Bild: Drei Tage, großer Effekt: Christian Bau und Maike Mia Höhne mit einem B…
taz: 1967 hat in Hamburg eine Handvoll Filmbegeisterter 72 Stunden lang
Filme geschaut. Warum ist das so wichtig, das Sie das 50 Jahre später
feiern wollen?
Maike Mia Höhne: Weil es die Geburtsstunde des anderen Kinos in dieser
Stadt ist. Aus der Aktion heraus hat sich sehr schnell die „Filmemacher
Kooperative“ entwickelt. Diese hat die erste Filmschau veranstaltet. Wir
wollten aber auch schauen, was in den letzten 50 Jahren in Hamburg passiert
ist. Was gab es danach für Entwicklungen und was waren das für Filmemacher,
die damals dabei waren? Dabei haben sich total spannende Linien ergeben.
Welche?
Höhne: Die Hochschule für bildende Künste hat später ihre Professuren so
besetzt, dass dieses experimentelle und radikale Kino vermittelt wurde.

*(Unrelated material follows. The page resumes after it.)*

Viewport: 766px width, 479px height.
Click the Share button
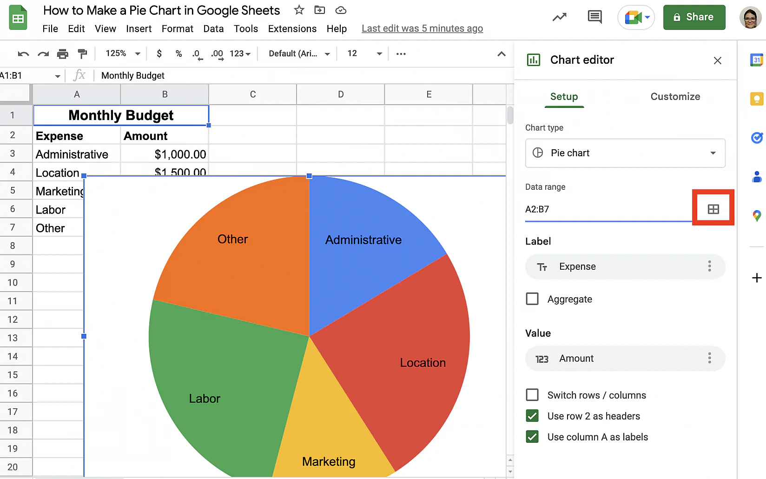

Gerd Roscher, Helke Sanders und Rüdiger Neumann haben jahrzehntelang
Studenten mit dieser Idee des anderen Kinos infiltriert. Und Fatih Akin
macht auch darum jetzt solche Filme, weil er Professoren hatte, die immer
gesagt haben: Du kannst ruhig Mainstream machen, aber denk immer auch über
die Perspektive nach. Oliver Hirschpiegel hat in den 80er-Jahren mit
Videoinstallationen gearbeitet und heute macht er großes Unterhaltungskino.
Uns war es wichtig zu zeigen, wie viel diese drei kurzen Tage im Jahr 1967
angestoßen haben.
Dieses Hamburger Film-In war ja eine eher sportliche als filmische
Veranstaltung – es lief 72 Stunden ohne Unterbrechung. Beim 2. Film-In
lassen Sie die Filme zwar über drei Tage laufen, Sie sparen sich aber die
Nächte. Warum?
Höhne: Wir haben auch darüber gesprochen und dann entschieden, dass wir in
unserem Alter das Ding dann doch um 2 Uhr Nachts beenden wollen. Damals
hatten alle ja auch noch keine Kinder und Familie. Es soll ja auch keine
Kopie sein, sondern nur den Geist von dem weitertragen, was Werner
Grassmann und andere damals gemacht haben.
Herr Bau, Sie waren ja damals mit dabei, woran erinnern Sie sich?
Christian Bau: Das mit den 72 Stunden stimmt insofern nicht, weil der
Projektor öfters durchbrannte und man keine Ersatzteile hatte. Dann wurde
er gewartet, viel geraucht und viel Bier und Rotwein getrunken. Für mich
war das erstaunlichste die gleichzeitigen Projektionen von verschiedenen
Filmen. Das waren ja ganz frühe Multimedia-Geschichten.
Werden jetzt die gleichen Filme gezeigt, die auch damals im Programm waren?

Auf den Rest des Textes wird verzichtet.